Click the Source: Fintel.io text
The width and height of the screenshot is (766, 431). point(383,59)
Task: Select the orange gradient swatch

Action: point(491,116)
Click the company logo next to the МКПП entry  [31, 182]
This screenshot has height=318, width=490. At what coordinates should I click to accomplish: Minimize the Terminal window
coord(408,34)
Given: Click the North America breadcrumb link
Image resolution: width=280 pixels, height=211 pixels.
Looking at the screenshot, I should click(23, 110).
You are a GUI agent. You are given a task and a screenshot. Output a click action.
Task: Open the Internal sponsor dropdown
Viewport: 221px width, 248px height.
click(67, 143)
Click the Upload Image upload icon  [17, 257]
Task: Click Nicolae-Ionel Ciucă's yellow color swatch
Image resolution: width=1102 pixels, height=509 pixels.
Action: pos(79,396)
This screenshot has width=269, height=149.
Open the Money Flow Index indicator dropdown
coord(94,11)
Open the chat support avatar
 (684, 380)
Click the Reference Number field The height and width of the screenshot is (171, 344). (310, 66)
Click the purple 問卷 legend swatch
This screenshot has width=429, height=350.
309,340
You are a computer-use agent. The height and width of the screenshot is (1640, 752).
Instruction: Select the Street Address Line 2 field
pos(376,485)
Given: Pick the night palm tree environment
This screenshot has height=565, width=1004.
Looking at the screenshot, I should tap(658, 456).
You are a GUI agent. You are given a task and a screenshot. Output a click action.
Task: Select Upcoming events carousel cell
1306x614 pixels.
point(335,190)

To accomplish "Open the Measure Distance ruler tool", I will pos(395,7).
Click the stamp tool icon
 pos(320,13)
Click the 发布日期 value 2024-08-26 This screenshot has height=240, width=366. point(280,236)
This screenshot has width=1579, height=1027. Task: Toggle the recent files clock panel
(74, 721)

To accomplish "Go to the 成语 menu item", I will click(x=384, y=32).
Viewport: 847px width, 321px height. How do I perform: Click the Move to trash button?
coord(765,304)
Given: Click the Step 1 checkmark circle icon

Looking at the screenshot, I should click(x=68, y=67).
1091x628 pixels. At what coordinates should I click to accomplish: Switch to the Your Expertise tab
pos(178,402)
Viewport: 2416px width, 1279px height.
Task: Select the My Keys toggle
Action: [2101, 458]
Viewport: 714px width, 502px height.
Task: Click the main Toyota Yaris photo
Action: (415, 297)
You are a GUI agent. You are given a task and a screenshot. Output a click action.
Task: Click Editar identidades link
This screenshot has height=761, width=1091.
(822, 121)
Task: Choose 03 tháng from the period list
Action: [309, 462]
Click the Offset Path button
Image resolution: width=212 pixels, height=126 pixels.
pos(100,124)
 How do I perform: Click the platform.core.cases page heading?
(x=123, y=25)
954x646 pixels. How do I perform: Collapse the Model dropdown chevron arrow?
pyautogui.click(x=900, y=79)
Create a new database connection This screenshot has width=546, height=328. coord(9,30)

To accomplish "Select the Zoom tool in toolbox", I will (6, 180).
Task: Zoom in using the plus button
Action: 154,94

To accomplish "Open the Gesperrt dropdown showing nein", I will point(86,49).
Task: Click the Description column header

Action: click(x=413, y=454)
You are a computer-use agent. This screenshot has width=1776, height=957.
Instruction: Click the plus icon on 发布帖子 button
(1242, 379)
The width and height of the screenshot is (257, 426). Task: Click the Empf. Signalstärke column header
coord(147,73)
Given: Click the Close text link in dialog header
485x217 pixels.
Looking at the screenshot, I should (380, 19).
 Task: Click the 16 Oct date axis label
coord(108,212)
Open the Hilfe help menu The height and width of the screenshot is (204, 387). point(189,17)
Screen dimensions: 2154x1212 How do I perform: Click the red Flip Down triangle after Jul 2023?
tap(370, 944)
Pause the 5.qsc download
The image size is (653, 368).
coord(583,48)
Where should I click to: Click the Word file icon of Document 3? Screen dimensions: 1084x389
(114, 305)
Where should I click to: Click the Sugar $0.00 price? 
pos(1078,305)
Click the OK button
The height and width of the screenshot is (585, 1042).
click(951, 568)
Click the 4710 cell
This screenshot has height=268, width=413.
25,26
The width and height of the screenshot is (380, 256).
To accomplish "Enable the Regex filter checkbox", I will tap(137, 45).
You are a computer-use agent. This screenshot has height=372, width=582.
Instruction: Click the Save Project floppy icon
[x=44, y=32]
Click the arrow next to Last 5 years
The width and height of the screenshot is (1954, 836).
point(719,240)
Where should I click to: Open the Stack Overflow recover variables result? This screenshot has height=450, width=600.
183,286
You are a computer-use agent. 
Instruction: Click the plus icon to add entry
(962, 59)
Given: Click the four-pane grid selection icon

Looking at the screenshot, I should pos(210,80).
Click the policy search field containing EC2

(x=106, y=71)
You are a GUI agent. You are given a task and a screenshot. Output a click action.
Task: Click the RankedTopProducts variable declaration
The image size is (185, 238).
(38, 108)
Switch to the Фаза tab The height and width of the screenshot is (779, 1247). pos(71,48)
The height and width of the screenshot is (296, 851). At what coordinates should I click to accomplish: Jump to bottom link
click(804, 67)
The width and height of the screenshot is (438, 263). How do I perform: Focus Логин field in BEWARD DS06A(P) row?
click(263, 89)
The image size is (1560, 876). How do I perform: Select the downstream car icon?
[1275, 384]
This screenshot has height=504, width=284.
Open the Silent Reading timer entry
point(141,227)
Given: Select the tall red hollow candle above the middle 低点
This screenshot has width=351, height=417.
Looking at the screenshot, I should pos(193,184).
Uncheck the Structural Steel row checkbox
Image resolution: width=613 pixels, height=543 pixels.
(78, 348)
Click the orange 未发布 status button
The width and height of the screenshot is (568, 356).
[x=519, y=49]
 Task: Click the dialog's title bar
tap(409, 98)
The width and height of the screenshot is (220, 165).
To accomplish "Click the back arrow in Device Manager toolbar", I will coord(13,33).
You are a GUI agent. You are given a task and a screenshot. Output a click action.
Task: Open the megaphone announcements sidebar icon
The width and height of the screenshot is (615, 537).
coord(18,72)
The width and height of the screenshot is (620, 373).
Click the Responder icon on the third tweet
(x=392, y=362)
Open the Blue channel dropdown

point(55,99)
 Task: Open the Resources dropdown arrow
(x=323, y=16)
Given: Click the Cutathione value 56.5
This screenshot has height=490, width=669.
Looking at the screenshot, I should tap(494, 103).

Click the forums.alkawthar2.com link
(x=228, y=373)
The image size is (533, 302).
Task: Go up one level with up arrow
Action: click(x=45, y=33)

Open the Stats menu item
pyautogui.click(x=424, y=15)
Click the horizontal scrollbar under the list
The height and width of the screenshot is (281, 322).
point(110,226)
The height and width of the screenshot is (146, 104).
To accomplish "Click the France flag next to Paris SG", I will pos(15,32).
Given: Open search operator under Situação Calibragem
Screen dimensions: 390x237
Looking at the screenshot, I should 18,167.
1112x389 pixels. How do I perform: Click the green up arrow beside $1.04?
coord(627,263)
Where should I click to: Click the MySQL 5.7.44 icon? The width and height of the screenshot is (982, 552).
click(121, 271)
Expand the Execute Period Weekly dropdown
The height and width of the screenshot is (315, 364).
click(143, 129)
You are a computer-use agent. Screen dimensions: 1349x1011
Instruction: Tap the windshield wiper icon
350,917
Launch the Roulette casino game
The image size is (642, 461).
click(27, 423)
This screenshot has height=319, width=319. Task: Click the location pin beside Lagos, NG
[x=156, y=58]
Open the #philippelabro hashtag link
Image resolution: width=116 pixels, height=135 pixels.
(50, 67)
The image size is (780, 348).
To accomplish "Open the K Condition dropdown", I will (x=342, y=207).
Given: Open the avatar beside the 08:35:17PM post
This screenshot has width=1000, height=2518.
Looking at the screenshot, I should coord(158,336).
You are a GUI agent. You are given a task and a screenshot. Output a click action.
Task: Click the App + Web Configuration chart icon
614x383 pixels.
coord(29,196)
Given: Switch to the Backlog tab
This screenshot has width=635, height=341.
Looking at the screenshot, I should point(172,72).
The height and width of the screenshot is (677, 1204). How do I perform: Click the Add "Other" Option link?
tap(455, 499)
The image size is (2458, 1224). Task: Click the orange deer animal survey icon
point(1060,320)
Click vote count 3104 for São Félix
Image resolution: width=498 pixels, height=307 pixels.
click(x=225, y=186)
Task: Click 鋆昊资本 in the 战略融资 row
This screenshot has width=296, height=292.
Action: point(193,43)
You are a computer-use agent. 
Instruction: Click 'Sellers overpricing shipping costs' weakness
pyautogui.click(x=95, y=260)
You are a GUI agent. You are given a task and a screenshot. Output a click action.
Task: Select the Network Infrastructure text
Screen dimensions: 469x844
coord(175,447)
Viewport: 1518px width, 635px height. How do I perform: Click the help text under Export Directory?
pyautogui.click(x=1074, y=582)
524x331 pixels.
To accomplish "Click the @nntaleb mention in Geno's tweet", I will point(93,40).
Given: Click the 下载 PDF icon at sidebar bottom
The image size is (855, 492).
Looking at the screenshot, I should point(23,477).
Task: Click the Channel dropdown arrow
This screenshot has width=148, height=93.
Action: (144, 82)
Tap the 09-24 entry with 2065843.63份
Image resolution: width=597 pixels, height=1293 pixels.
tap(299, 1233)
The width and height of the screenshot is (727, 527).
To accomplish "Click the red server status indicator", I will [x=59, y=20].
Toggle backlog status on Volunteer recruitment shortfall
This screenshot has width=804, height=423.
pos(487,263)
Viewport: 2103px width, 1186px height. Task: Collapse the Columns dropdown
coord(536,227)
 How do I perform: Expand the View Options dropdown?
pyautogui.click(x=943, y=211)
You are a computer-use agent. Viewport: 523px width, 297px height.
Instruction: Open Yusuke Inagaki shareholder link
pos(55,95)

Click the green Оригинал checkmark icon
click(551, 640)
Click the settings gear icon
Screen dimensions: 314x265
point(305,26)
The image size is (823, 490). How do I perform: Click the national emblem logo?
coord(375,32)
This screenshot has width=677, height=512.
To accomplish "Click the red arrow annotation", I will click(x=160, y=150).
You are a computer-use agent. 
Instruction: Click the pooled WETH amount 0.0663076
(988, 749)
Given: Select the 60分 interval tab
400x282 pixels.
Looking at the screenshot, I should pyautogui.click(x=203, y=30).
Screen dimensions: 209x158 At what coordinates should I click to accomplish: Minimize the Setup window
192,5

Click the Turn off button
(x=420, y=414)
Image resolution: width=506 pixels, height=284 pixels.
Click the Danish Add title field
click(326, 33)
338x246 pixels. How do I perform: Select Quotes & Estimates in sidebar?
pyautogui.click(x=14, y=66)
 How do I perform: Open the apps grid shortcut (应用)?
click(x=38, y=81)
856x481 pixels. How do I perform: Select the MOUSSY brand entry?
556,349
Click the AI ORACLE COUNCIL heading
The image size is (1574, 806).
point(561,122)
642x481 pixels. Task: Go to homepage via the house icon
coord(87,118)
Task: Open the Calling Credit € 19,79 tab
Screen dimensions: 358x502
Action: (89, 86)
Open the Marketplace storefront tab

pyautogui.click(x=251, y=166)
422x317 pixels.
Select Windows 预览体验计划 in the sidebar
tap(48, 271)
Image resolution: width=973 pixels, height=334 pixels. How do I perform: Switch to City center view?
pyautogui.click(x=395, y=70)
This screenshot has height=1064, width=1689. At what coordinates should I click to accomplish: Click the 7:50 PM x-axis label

● ● ● ●

Put every line from the very first one through the line containing "Click the Upload", including that line, into a numbered list, and leave out any blank lines.

- **Answer below**
1. Click the Source: Fintel.io text
2. The width and height of the screenshot is (766, 431). point(383,59)
3. Task: Select the orange gradient swatch
4. Action: point(491,116)
5. Click the company logo next to the МКПП entry  [31, 182]
6. This screenshot has height=318, width=490. At what coordinates should I click to accomplish: Minimize the Terminal window
7. coord(408,34)
8. Given: Click the North America breadcrumb link
9. Image resolution: width=280 pixels, height=211 pixels.
10. Looking at the screenshot, I should click(23, 110).
11. You are a GUI agent. You are given a task and a screenshot. Output a click action.
12. Task: Open the Internal sponsor dropdown
13. Viewport: 221px width, 248px height.
14. click(67, 143)
15. Click the Upload Image upload icon  [17, 257]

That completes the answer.